To be more intuitive, I omitted some irrelevant code in the code above. We can see that javashashmap has a member variable accessOrder, which records whether the member variables need to be sorted by access order, it provides a constructor that can specify its own accessOrder value. E. recordAccess (this) is called every time you call the get method to obtain the element type. this method moves the current node to the end of the two-way linked list. Now we know that if accessOrder is true, this element will be moved to the end of the two-way linked list every time the get element is obtained. The purpose of this step is to distinguish between the most commonly used elements and infrequently used elements. The frequently used elements are placed at the end, and the infrequently used elements are put at the header. We can go back to the above Code and see that every time we call the addEntry method, we will determine whether to delete the oldest element. The judgment logic is implemented by removeEldestEntry. This method is designed to overwrite and override the logic. Note: Because recently accessed nodes are moved to the end of the two-way linked list, the oldest node is removed from the head of the two-way linked list and deleted. The following example implements a simple LRU cache.

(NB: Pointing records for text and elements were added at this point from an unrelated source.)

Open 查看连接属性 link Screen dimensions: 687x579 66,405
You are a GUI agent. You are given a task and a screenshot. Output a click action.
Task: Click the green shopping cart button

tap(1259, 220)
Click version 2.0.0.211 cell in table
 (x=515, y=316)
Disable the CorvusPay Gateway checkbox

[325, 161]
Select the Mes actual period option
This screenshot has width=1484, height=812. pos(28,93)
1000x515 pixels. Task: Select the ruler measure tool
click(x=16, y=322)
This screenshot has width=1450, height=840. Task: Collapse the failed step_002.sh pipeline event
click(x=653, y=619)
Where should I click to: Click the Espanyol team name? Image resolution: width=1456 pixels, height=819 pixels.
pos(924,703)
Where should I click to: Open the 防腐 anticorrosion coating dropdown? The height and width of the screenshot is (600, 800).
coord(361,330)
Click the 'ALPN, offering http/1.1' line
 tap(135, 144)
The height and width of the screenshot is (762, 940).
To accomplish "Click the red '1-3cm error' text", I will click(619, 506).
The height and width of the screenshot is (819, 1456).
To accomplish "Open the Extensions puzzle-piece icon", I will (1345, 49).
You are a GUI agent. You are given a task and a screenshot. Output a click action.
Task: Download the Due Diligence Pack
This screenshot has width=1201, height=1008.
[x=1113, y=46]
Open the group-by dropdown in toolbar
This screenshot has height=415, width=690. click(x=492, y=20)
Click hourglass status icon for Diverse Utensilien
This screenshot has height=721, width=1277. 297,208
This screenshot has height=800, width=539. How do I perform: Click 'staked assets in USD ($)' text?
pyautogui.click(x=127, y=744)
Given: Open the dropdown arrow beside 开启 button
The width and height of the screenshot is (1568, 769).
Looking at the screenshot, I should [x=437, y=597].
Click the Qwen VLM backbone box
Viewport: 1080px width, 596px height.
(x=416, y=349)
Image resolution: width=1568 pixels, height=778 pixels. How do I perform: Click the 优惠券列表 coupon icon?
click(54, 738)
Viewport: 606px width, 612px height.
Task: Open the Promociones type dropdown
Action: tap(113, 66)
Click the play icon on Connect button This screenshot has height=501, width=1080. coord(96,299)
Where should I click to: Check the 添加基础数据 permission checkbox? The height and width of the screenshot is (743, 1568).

Public class LRUMap <K, V> extends hashmap <K, V> {private int capacity; LRUMap (int capacity) {// call the parent class constructor, set to super (capacity, 1f, true) in the order of access; this. capacity = capacity;} @ Override public boolean removeEldestEntry (Map. entry <K, V> eldest) {// return this when the key-value pair is greater than or equal to the hash table capacity. size ()> = capacity;} public static void main (String [] args) {LRUMap <Integer, String> map = new LRUMap <Integer, String> (4); map. put (1, "a"); map. put (2, "B"); map. put (3, "c"); System. out. println ("original set:" + map); String s = map. get (2); System. out. println ("Get element:" + map); map. put (4, "d"); System. out. println ("after insertion:" + map );}}

The result is as follows:

Note: All the above analyses are based on JDK1.7, which may vary with different versions.

The above is all the content of this article. I hope it will be helpful for your learning and support for helping customers.